The warm waters of Mexico and Texas are home to a small fish that has produced nothing but daughters for over 100,000 years. Essentially, the offspring are the exact genetic copy of their mother, with no father involved. The fish in focus is the Amazon molly.

Evolutionary theories predict that such asexual, clonal organisms should rapidly go extinct due to the accumulation of harmful mutations. Conventional sexual reproduction helps advantageous traits spread and eliminates harmful ones within a species. Since there is no intermixture of DNA with that of their mates, damaging mutations in mollies cannot be purged effectively.

Various models and simulations estimate that the extinction time is fewer than 10,000 years for species without genetic mixing. And yet, Amazon mollies (Poecilia formosa) have survived well beyond those estimations.

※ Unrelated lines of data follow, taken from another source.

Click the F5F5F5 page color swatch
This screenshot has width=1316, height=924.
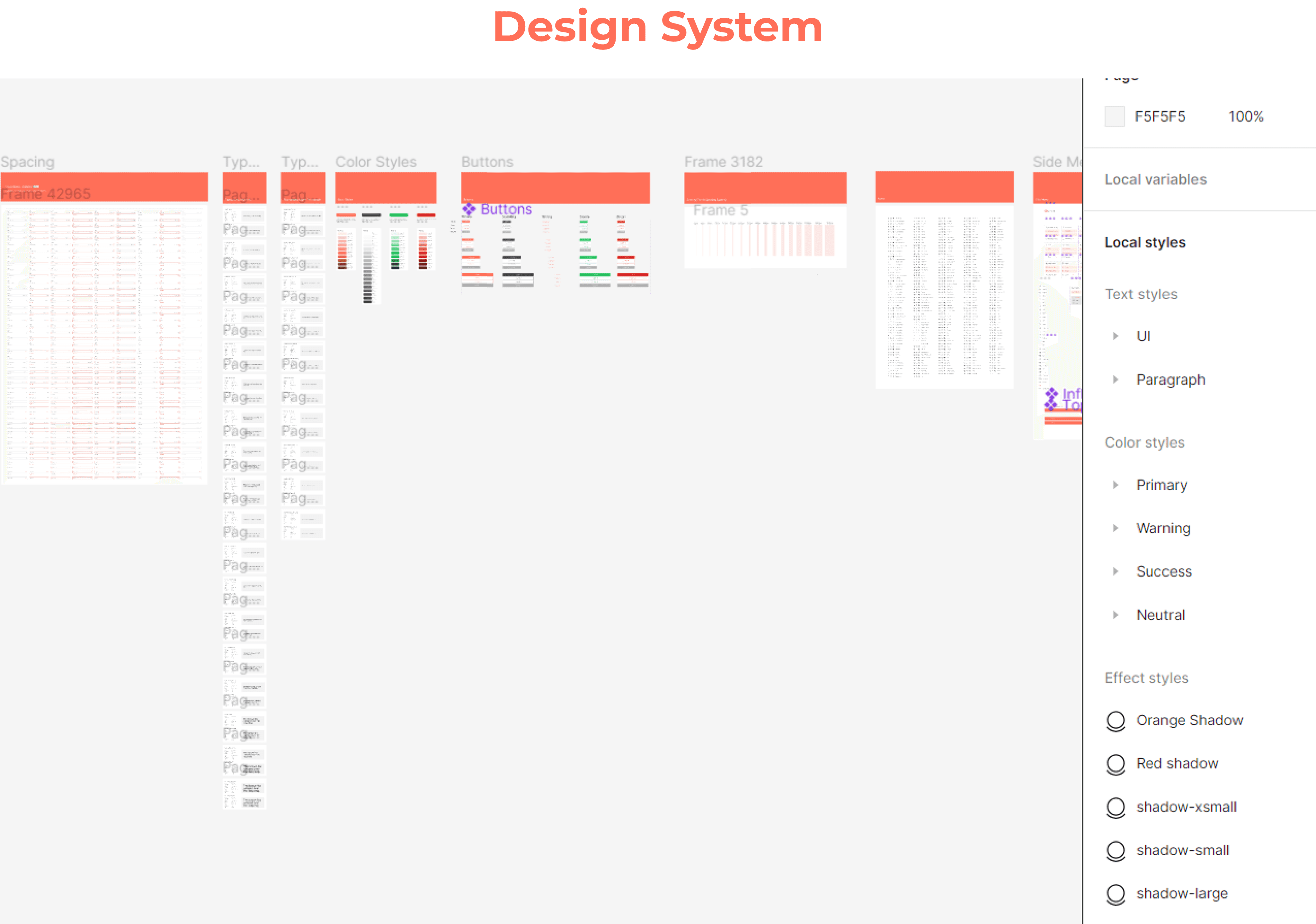[1114, 116]
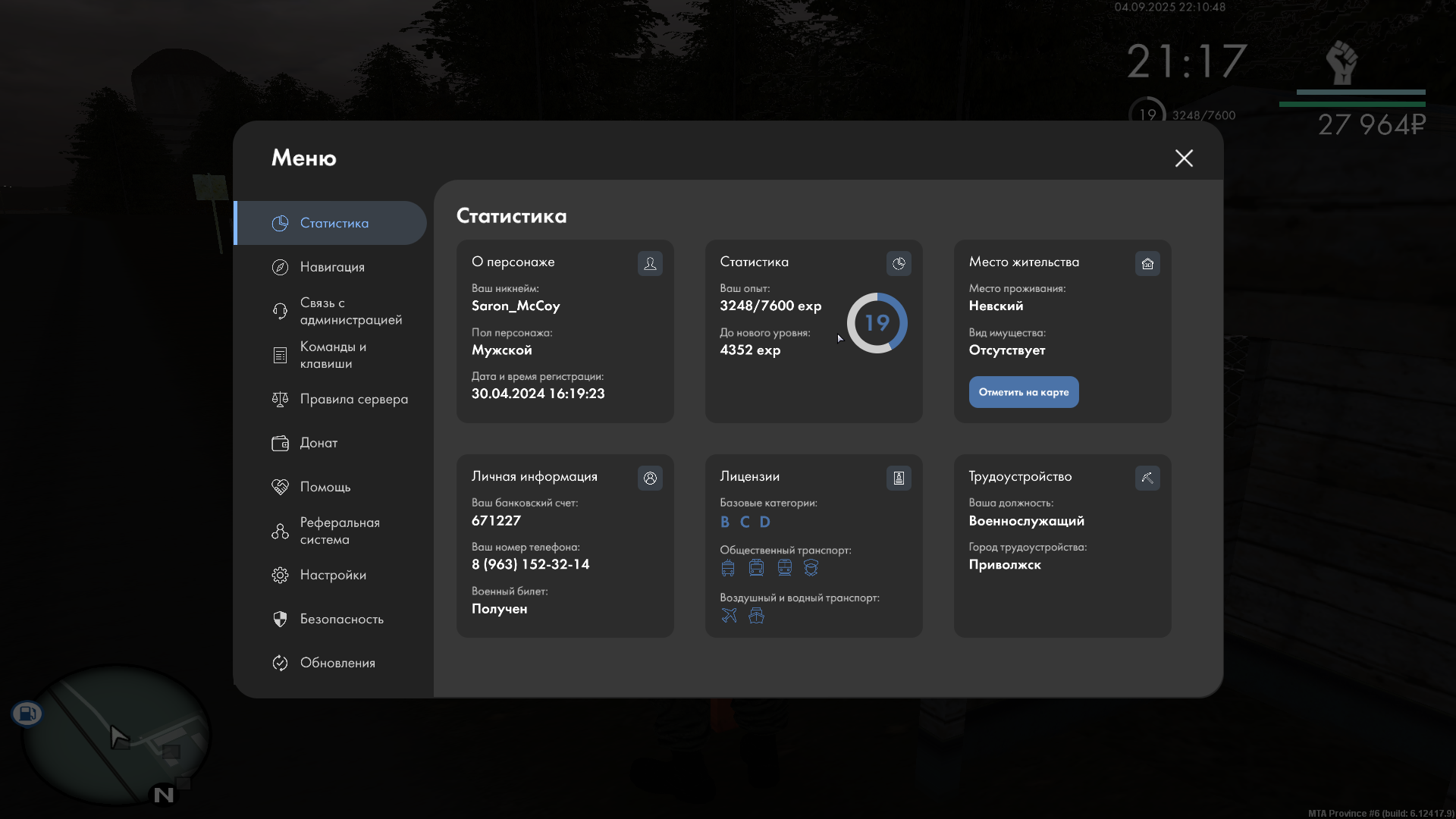Click the house icon in Место жительства card
The height and width of the screenshot is (819, 1456).
pyautogui.click(x=1147, y=263)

“Asexual reproduction alone isn't supposed to work over the long term, but the fish we studied have been reproducing exclusively asexually for over 100,000 years,” says the study co-author, Edward Ricemeyer, in an email to Refractor.

The Amazon molly arose from a single hybrid mating between two sexual species, a female Poecilia mexicana and a male Poecilia latipinna. Although the Amazon molly still needs to interact with the other closely related species’ sperms to trigger embryo development, the male’s DNA does not merge with the egg’s DNA. Therefore, the sperm contributes no genetic material. This has still not led to functional mutational decay. The study, published in Nature last month, “explains how these fish can avoid their predicted fate of extinction,” he adds.

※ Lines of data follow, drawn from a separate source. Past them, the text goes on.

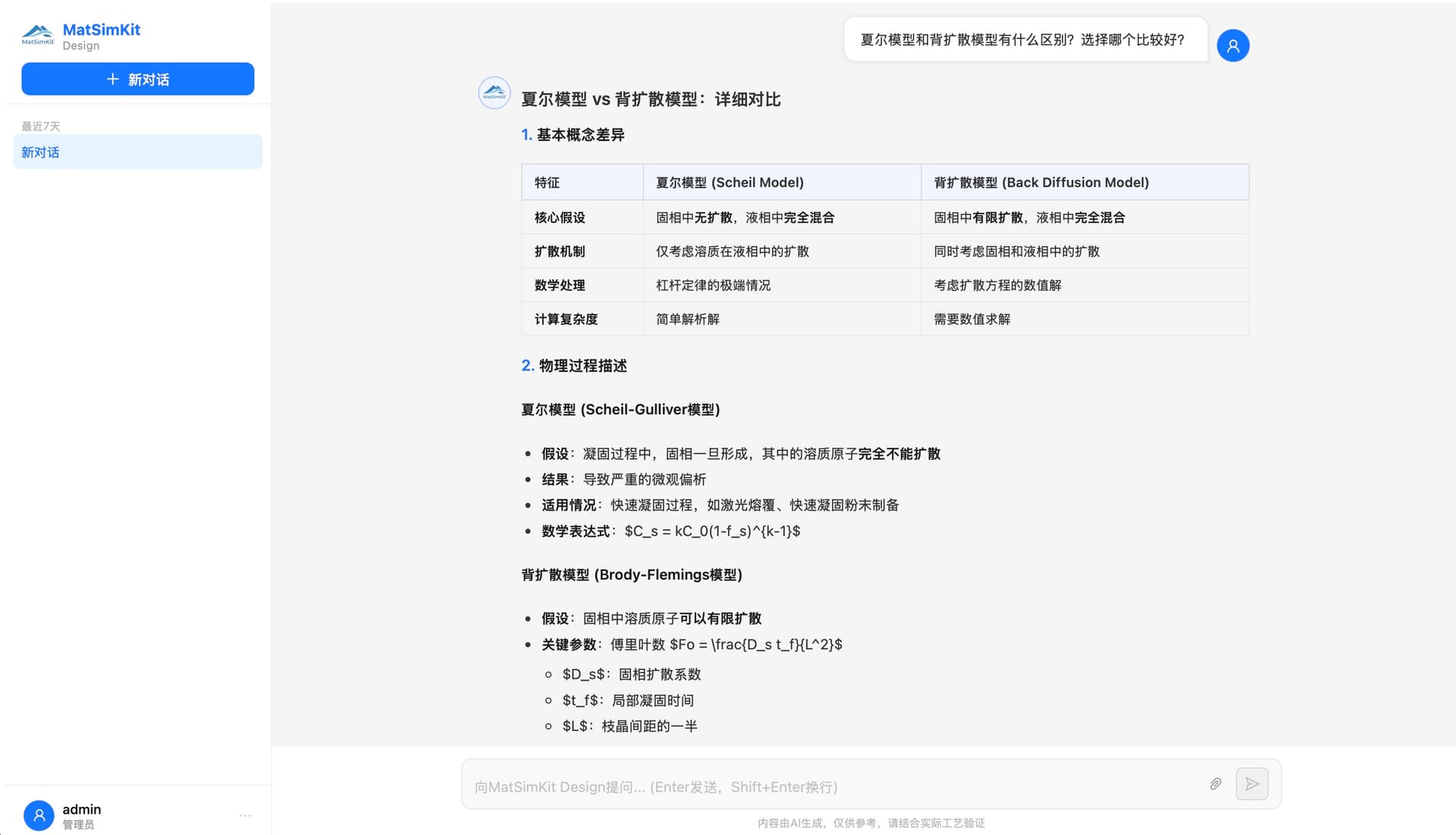Start a new chat with the 新对话 button
Image resolution: width=1456 pixels, height=835 pixels.
pyautogui.click(x=137, y=79)
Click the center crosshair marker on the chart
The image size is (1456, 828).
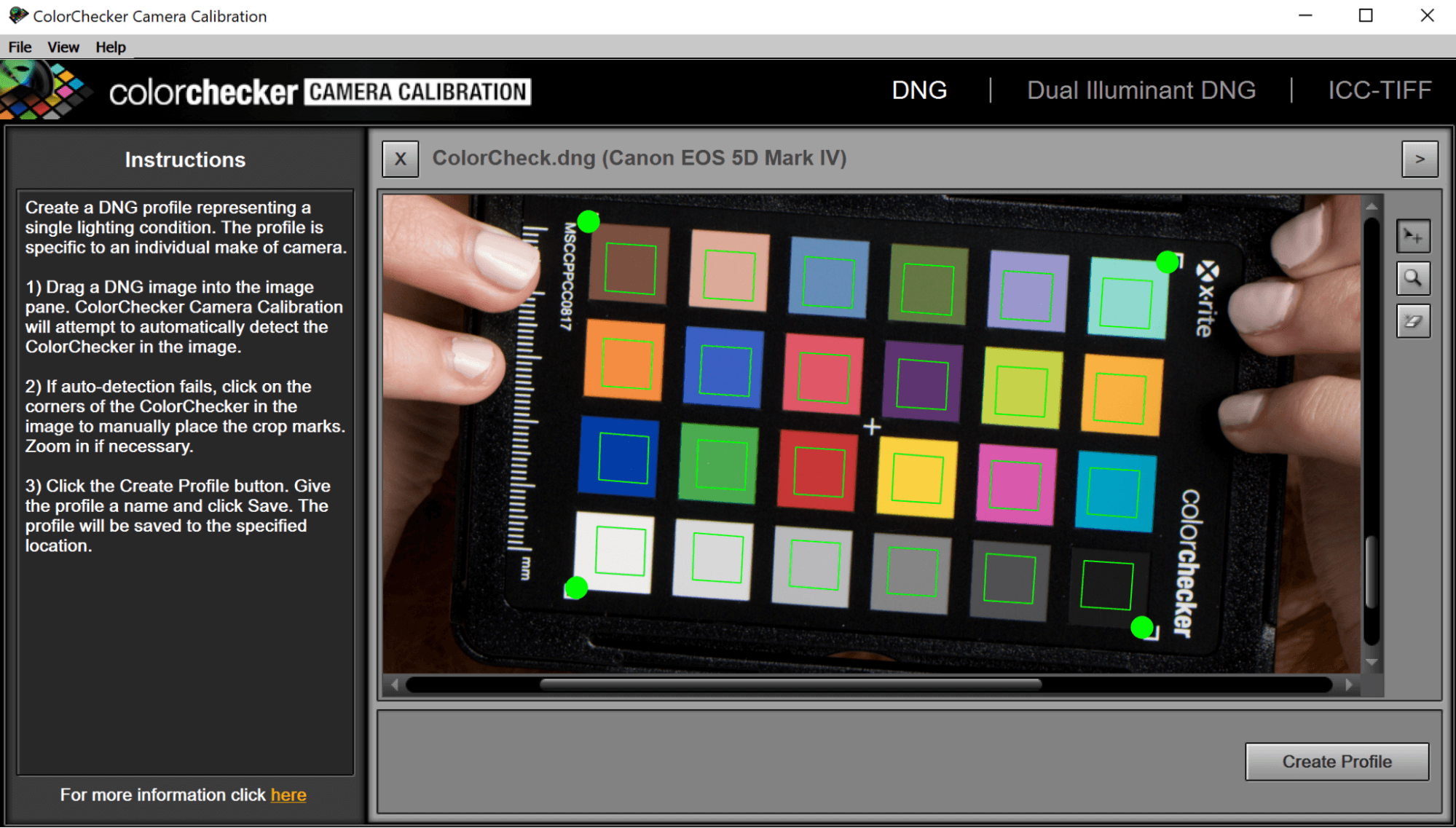871,427
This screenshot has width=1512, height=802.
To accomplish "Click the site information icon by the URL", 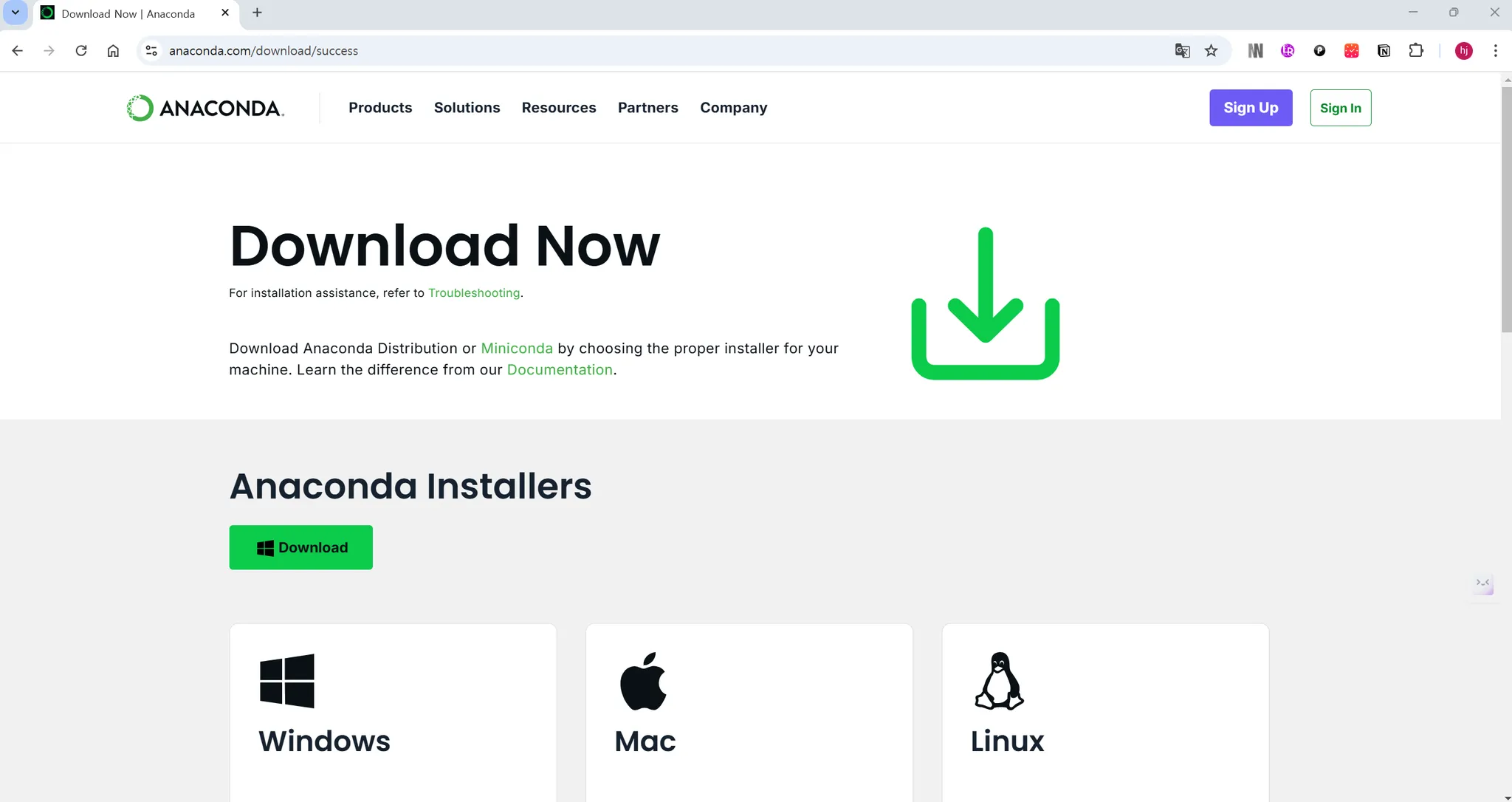I will (151, 50).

To understand how they defy these grim prognoses, Ricemeyer and his colleagues sequenced full chromosome-level genomes of the Amazon molly and its two parent species. This allowed researchers to track every DNA change that happened since the fish became asexual.

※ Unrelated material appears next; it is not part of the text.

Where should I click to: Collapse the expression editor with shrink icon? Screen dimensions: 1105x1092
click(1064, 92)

The team found no evidence of accumulation of harmful mutations, even though the Amazon molly has undergone mutations faster than its sexual progenitors. This is because “they use gene conversion to fix problems in their genomes that are normally fixed by sexual reproduction's shuffling of genes,” Ricemeyer told us.

The gene conversion tracts were widespread in the molly’s genomes. Researchers also discovered that the gene conversion was 10.6 times more likely to revert a new mutation back to the ancestral state than to spread it, thereby efficiently purging the harmful impacts.

Gene conversion is like a genetic copy-and-paste mechanism to repair DNA. If a harmful mutation occurs on a chromosome, the fish often rewrites it with a healthy version from its other chromosome.

“Gene conversion happens randomly and can make things worse or better,” Ricemeyer explains. “But it generates different versions of the genome so that natural selection has more options to choose from.”